読解文:
· · ·

特に、船の交通が盛んだった大阪の難波(現在の大阪市)で有名でした。この澪標という言葉は「身を尽くす」という言葉と掛けられ、恋に身を捧げる覚悟を示しています。元良親王は、この言葉を巧みに使い、彼の恋に対する情熱と覚悟を表現しています。和歌の中でよく使われる掛詞(かけことば)の例として、古典文学に興味を持つ人にとっても印象深い表現です。
実はスキャンダラス?元良親王の恋愛事情
百人一首『20番』の歌も、宇多天皇の寵愛を受けていた京極御息所との禁断の恋を詠んだものです。二人の関係は公に知られるところとなり、結果として元良親王は謹慎させられる事態にまで発展しました。この歌は、その後に詠まれたもので、「この身が滅んでも彼女に会いたい」という強い思いを伝えています。当時の禁じられた恋愛がどれだけリスクを伴っていたかがわかる逸話です。

· · ·

提供資料:
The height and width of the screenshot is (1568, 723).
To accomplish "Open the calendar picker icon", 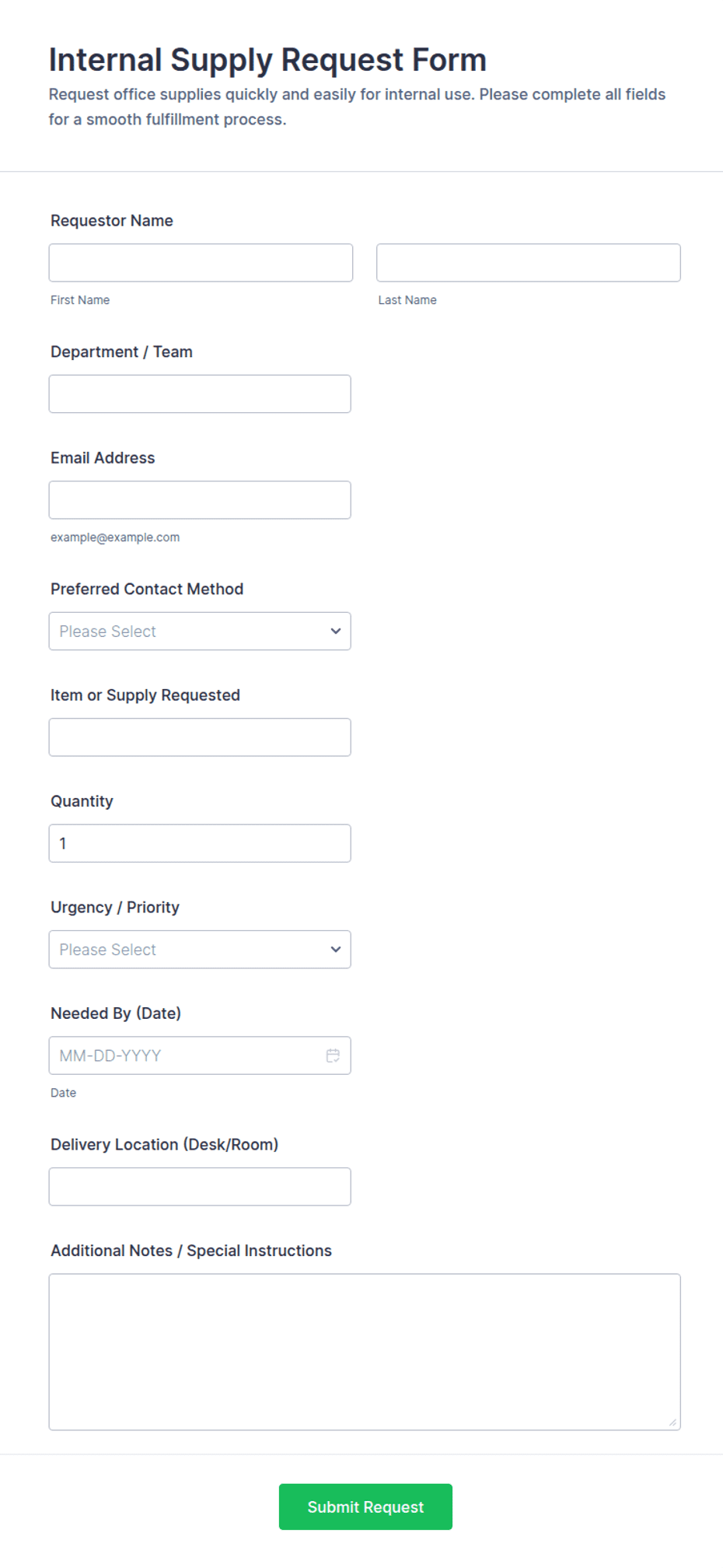I will click(x=333, y=1055).
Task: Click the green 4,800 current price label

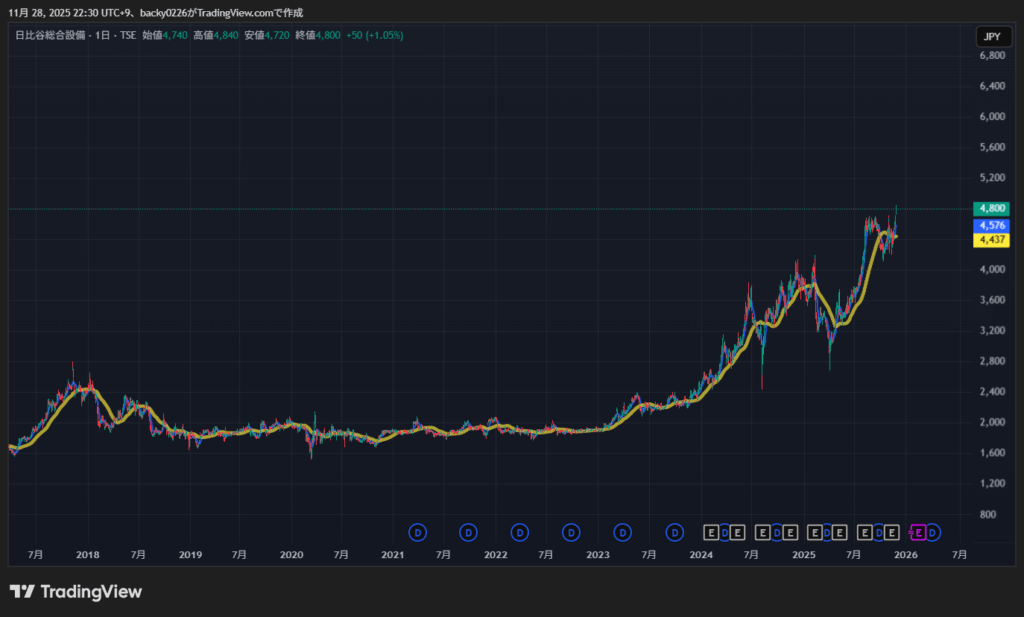Action: tap(991, 209)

· · ·

問題の指示:
読解文をもとに、次の問いに答えなさい。
(a) 船の交通が盛んで、澪標が特に有名だった場所はどこか。
(b) 「澪標」という言葉は、どの言葉と掛けられているか。
(c) 百人一首『20番』の歌で、元良親王が禁断の恋の相手としたのは誰か。
一覧は読解文とは関係がありません。

解答:
(a) 大阪の難波（現在の大阪市）
(b) 「身を尽くす」
(c) 宇多天皇の寵愛を受けていた京極御息所